The labelled set has 100-300 examples covering the input distribution. Each example has a known correct response (or, for open-ended outputs, a known correct property - refuses correctly, stays on topic, returns valid JSON, contains specific facts). The set is versioned in source control. It has examples from real production traffic, hand-labelled, with the boring 80% and the awkward 20%.

The test runs on every prompt change. CI runs the prompt against the labelled set. Failures over a threshold block the merge. Pass rates trend over time. The trend is the metric that matters; a single bad run is noise, three bad runs in a week is a signal.

The test runs on every model upgrade. Provider models change. The prompt that worked on the previous version may behave subtly differently on the new one. The regression test is what catches the behaviour change before the user does.

The test runs on a schedule. Even without changes to the prompt or the model, output distributions drift slowly. Run the regression weekly in production. The trend over 90 days will show whether the prompt is aging.

Three specifics that work

Three specifics that make the discipline practical.

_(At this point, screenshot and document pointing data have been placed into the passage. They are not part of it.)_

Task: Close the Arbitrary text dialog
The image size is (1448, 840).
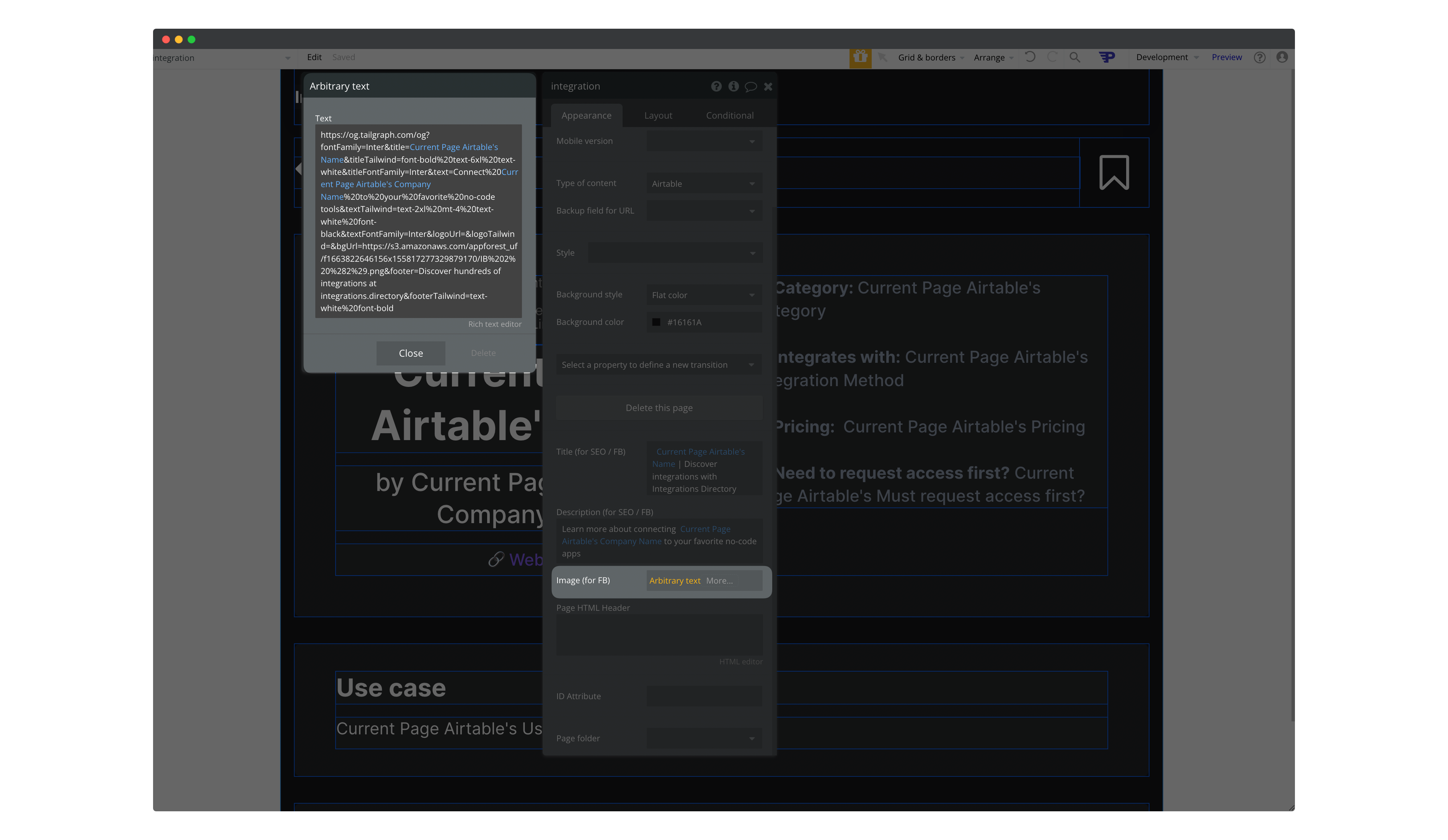Action: [410, 353]
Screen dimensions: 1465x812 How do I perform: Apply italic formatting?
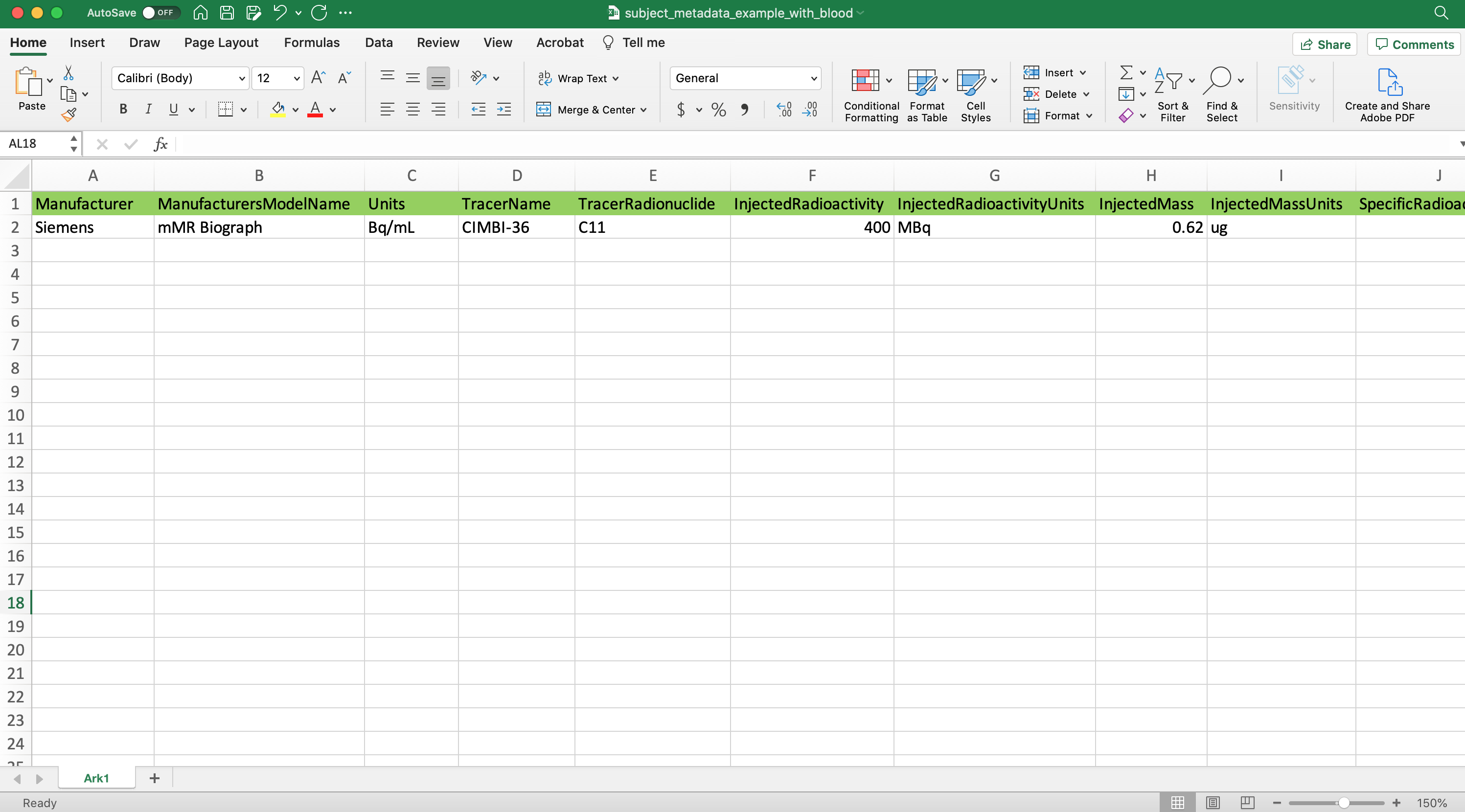(148, 109)
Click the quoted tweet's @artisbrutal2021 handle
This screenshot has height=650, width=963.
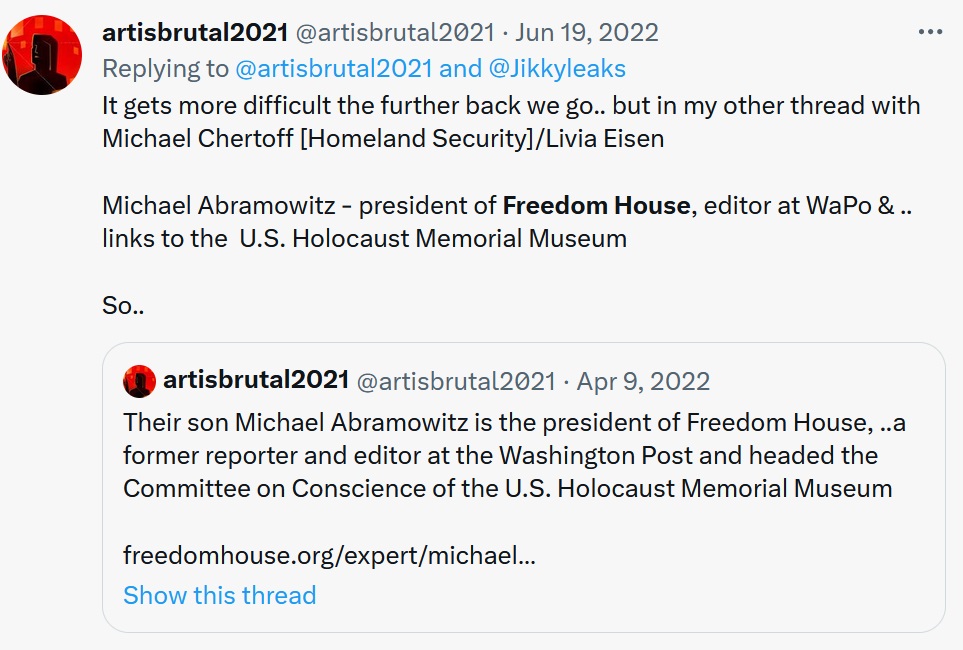click(x=455, y=381)

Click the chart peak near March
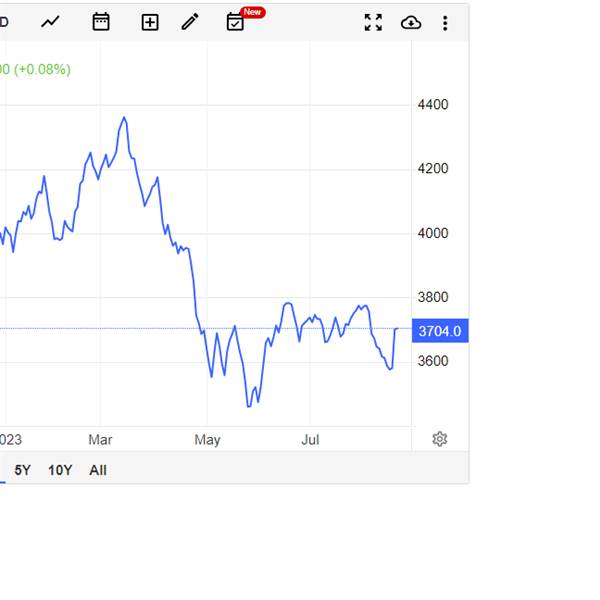pos(124,117)
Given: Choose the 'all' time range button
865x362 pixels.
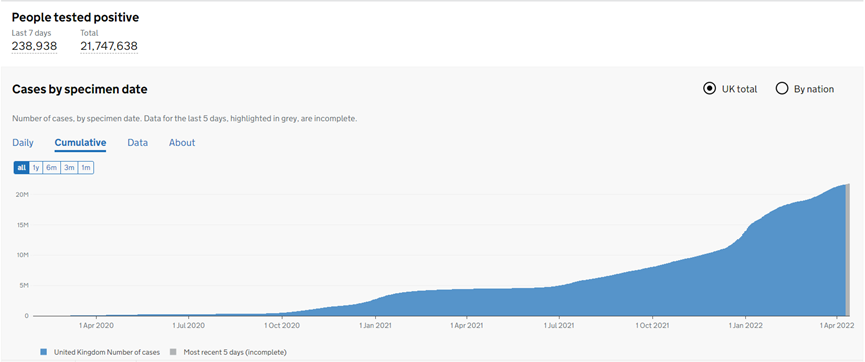Looking at the screenshot, I should tap(21, 167).
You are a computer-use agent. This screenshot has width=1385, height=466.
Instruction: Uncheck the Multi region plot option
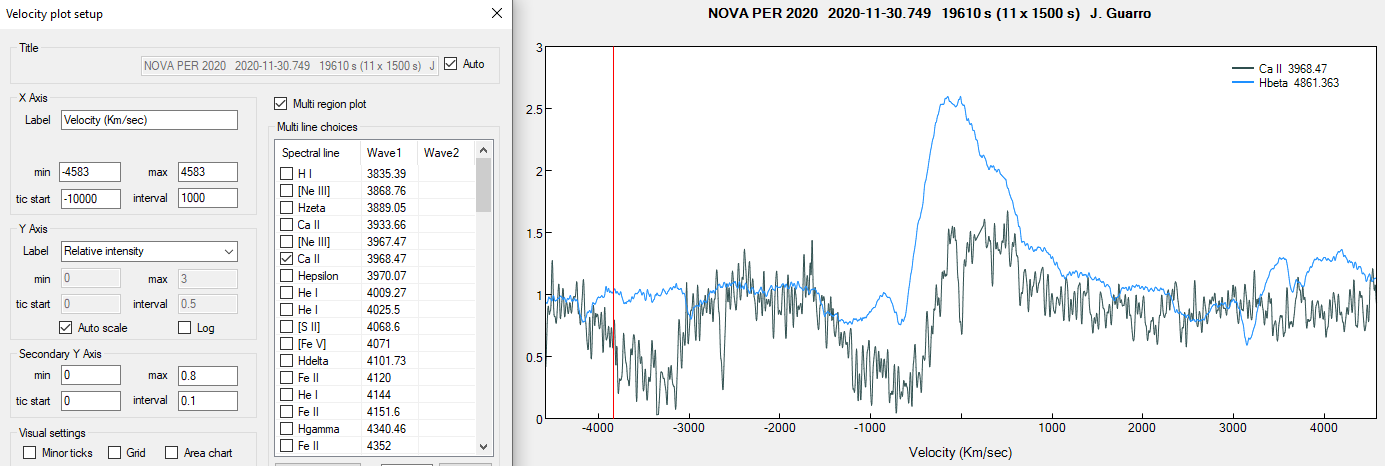(x=281, y=104)
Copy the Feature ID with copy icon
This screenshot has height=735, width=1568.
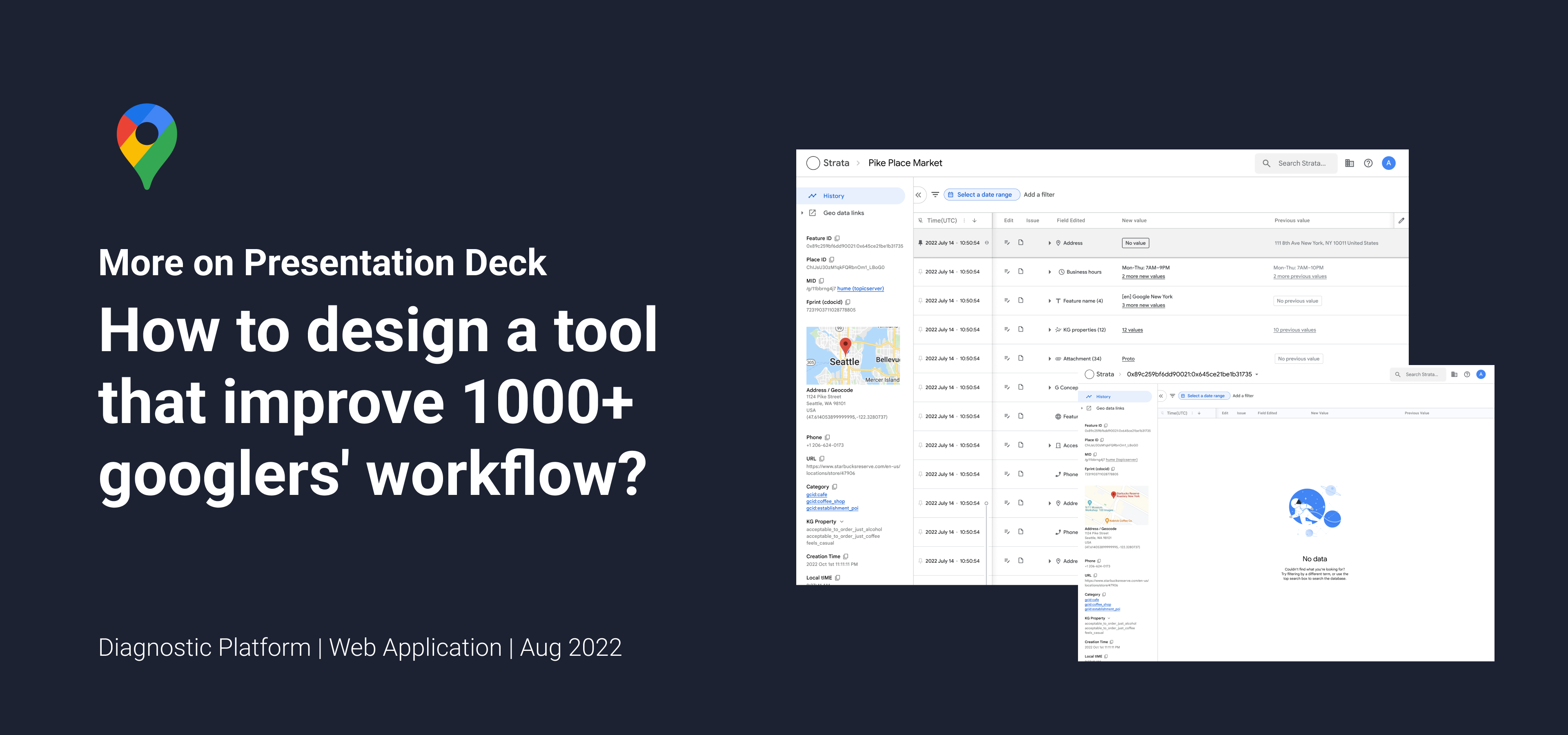837,238
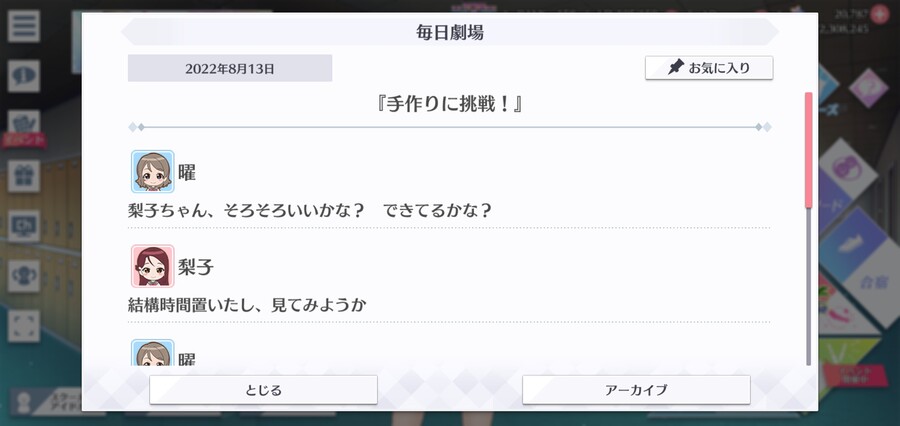Open the notifications speech bubble icon
Viewport: 900px width, 426px height.
(x=24, y=76)
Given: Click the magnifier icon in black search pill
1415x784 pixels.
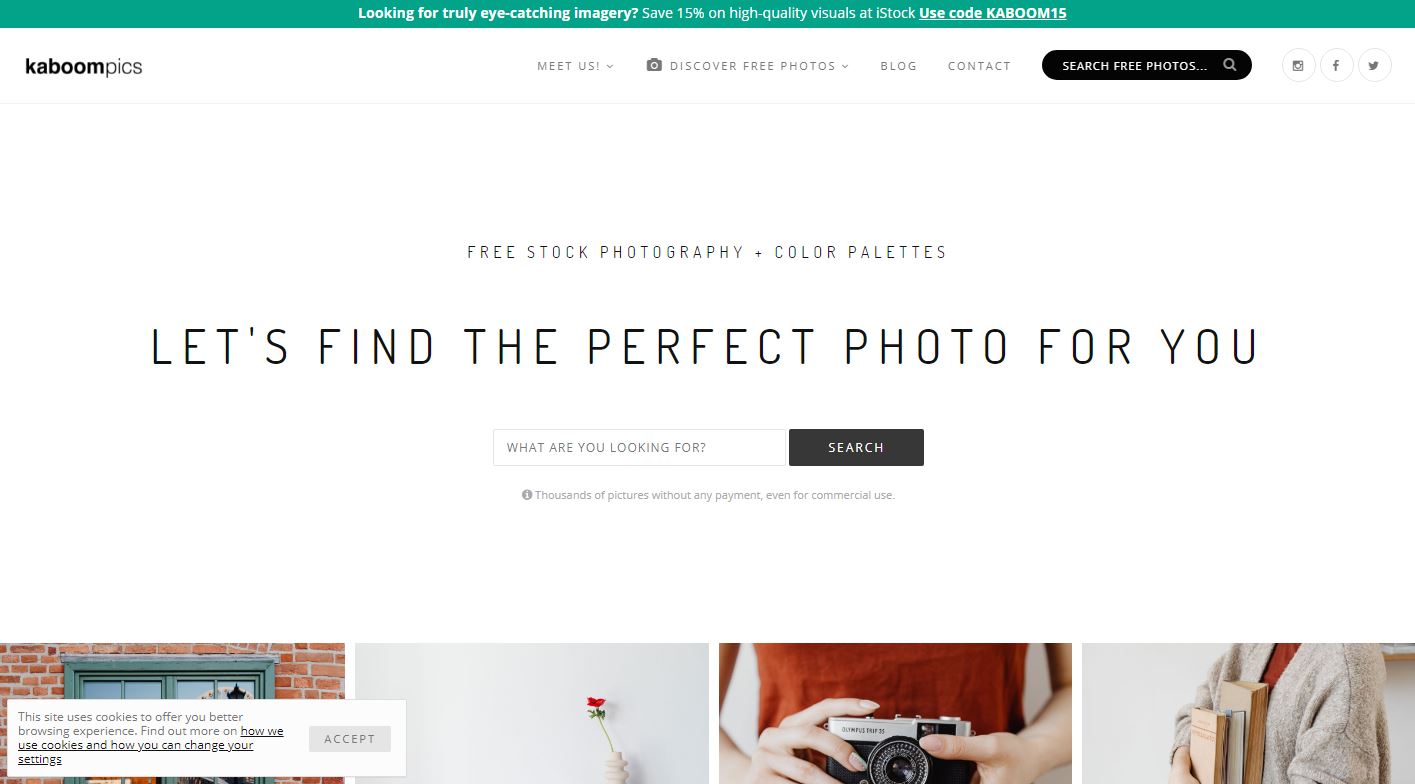Looking at the screenshot, I should coord(1230,65).
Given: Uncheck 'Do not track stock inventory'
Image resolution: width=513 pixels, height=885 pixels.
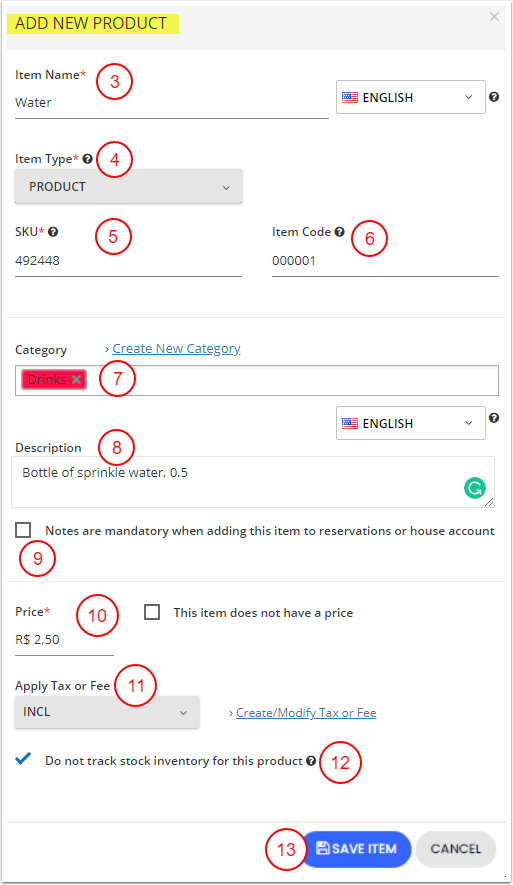Looking at the screenshot, I should [x=23, y=759].
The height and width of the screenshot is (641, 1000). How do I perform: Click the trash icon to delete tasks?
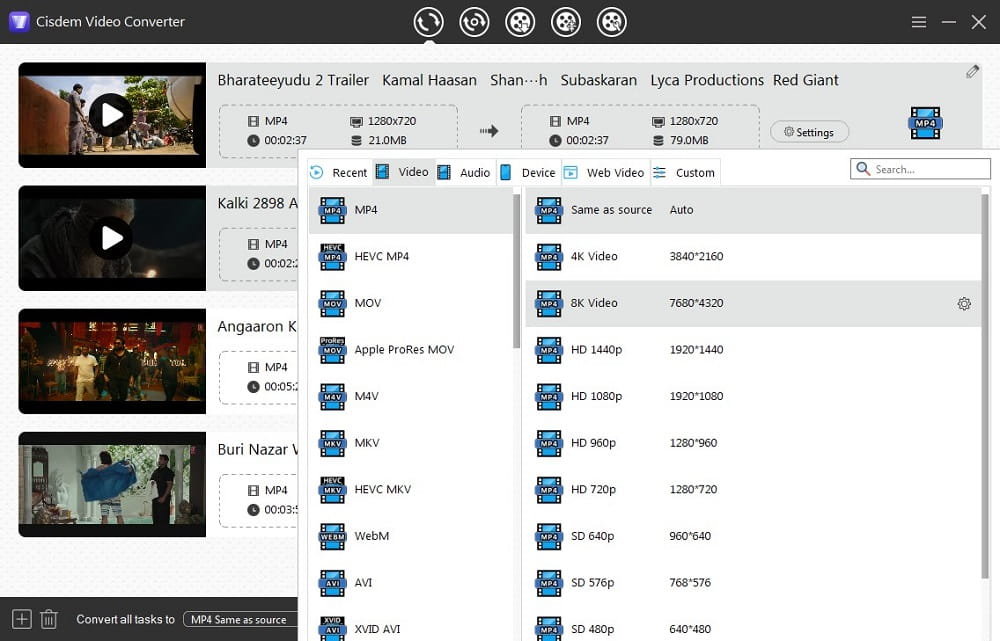(x=49, y=619)
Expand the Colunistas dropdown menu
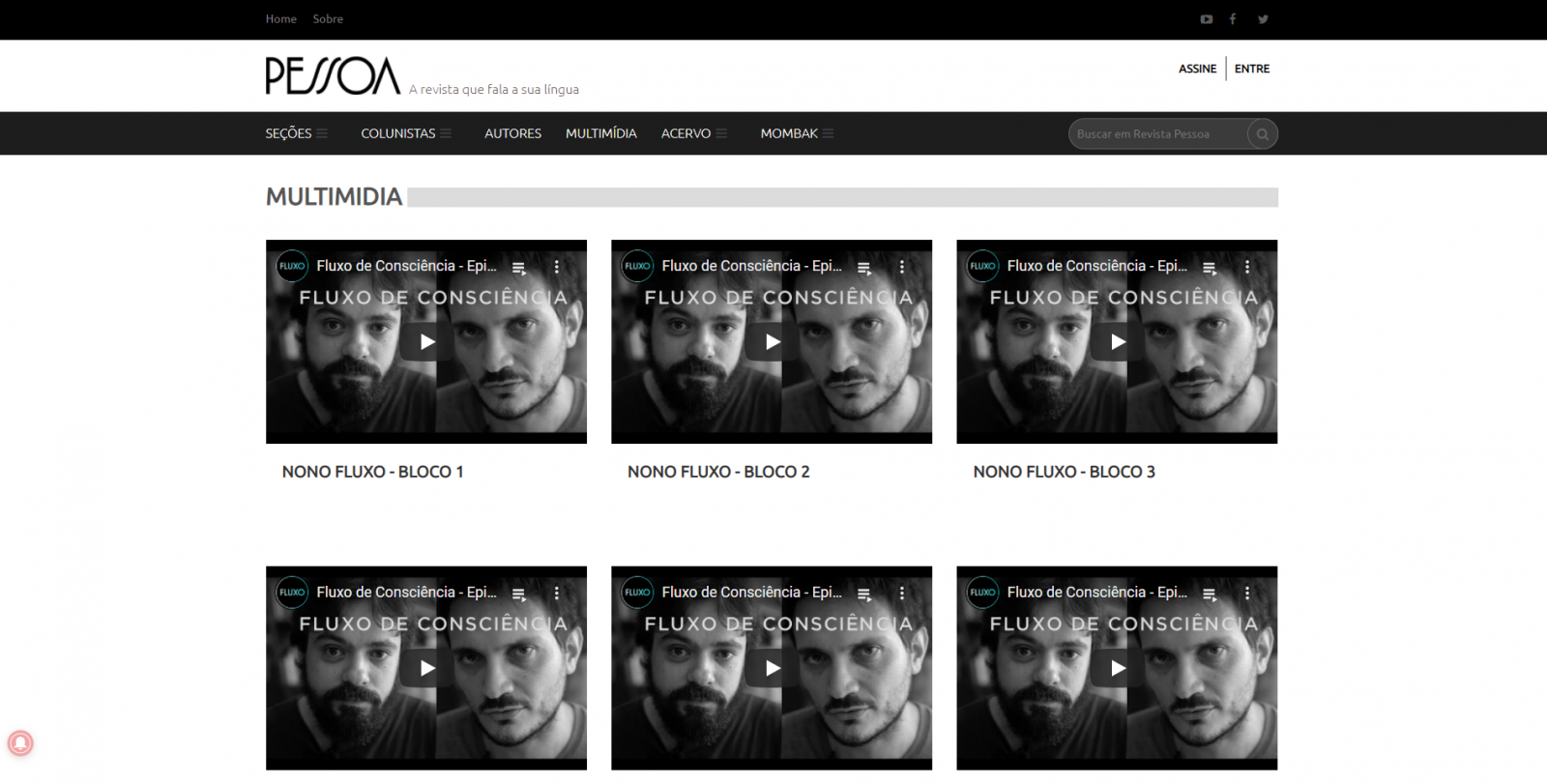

Use LLM-as-judge for open-ended outputs, but with a labelled rubric. For each example, the judge is asked specific questions: did the response answer the user's question, did it cite the right policy, did it refuse appropriately. The rubric is more reliable than asking the judge 'is this answer good'.

Track per-category pass rates, not just the overall number. The overall number can stay flat while one category silently regresses. If 'refund inquiries' pass rate drops from 95% to 80% while 'status inquiries' goes from 88% to 95%, the overall number is unchanged and the deployment is broken.

Snapshot the bad cases. When the regression detects a failure, save the full input/output/expected so the engineer can inspect it directly. Don't just report a number. The number tells you the prompt got worse. The snapshot tells you why.

A sanity check worth running: every prompt change PR should include the regression test results in the PR description. If the PR shows 'regression: 91 → 89 (-2%)', the reviewer can decide whether the targeted improvement is worth the regression. If the PR shows nothing, the reviewer is approving a change with unknown effects.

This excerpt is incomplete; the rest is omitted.